As mentioned in the preceding section, remote work security requirements go far beyond the simple allow and block mechanisms of VPN. Additionally, on top of preventing the leakage of sensitive data and files, organizations must defend against threats like malware and ransomware. As was made painfully obvious in recent years with the global outbreaks of threats like Petya and WannaCry, malware can quickly proliferate across an organization, grind its operations to a halt, and bring it to its knees.
Leading ZTNA solutions include native advanced threat protection (ATP) functionality for securing on-premises resources against malware. This allows them to scan files in transit for threats and block them as needed--preventing threats at rest from spreading to user devices, and preventing threats on user devices from infecting internal resources. Where ZTNA solutions offer agentless deployment options, uploads and downloads from even unmanaged devices can be scanned for threats. This capability is increasingly important given the meteoric rise of BYOD and the challenges associated with controlling software on non-corporate devices.
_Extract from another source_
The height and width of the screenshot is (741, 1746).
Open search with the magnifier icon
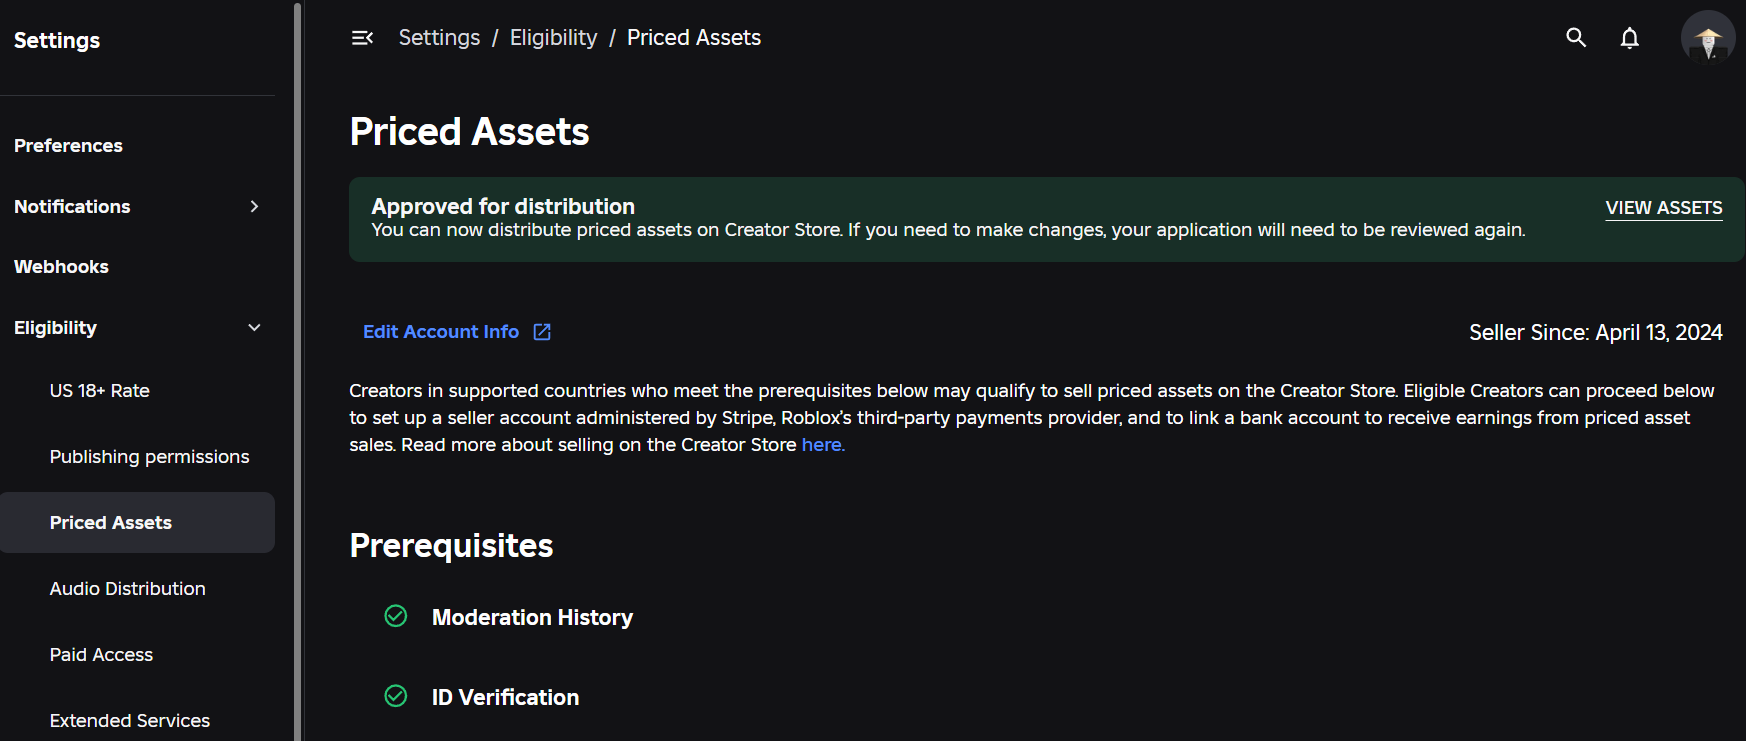click(1576, 38)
ZTNA vendors providing built-in threat protection typically integrate the detection engines of leaders in the AV space, like CrowdStrike, into their solutions. This affords them highly specialized, behavior-based threat detection. Unlike reactive signature-based approaches which rely upon static lists of patterns, signatures, or hashes known to be associated with malware, behavior-based engines use machine learning to scrutinize files and their potential behaviors across dozens of attributes. In this way, they can detect even zero-day malware with an unknown signature.
Zero trust network access technology is one part of a complete SASE (secure access service edge) platform. SASE offerings integrate complementary technologies so that they can secure any interaction between any devices, apps, web destinations, on-premises resources, or infrastructure. Through a single portal, admins can customize a single set of automated policies which can protect data consistently wherever it goes. For comprehensive, integrated security, organizations evaluating ZTNA solutions should ensure that their tool of choice is part of a complete SASE offering. Along with ZTNA, two of the other core components of SASE are described below.
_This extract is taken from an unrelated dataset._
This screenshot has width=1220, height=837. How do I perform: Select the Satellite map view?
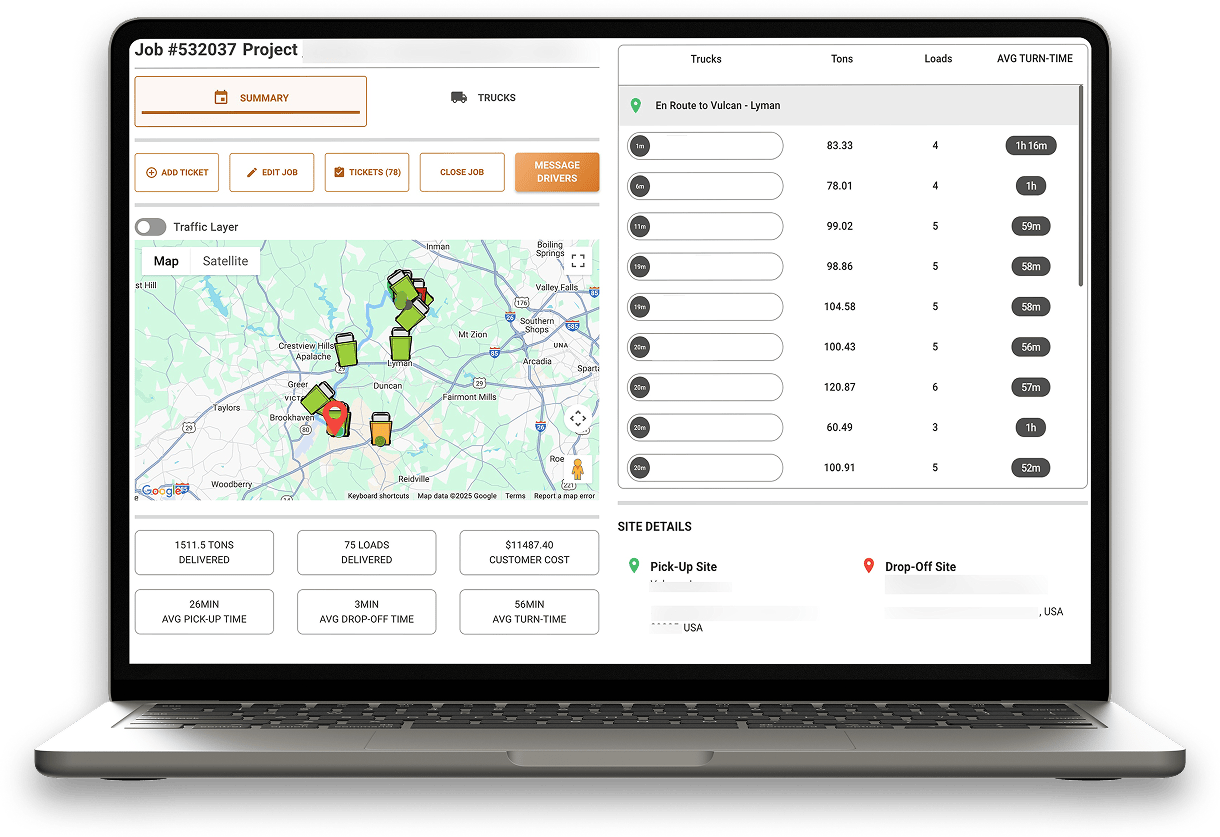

Through cloud access security broker (CASB) functionality, SASE platforms deliver end-to-end protection for data in sanctioned cloud resources, including IaaS platforms like AWS and Azure as well as managed SaaS like Office 365 and Salesforce. Reverse proxies provide agentless deployment modes that can safeguard access from any device, including personal and remote endpoints, which are becoming increasingly common in modern work environments.
Secure web gateway (SWG) technology is another core component of SASE offerings. SWGs offer web security in the form of URL filtering as well as real-time DLP and ATP policies which block leakage and threats like malware. They also secure shadow IT (unmanaged apps) by blocking them, rendering them read only, and coaching users to sanctioned alternatives. Where SWGs are deployed locally on users' endpoints, scalability and performance are enhanced.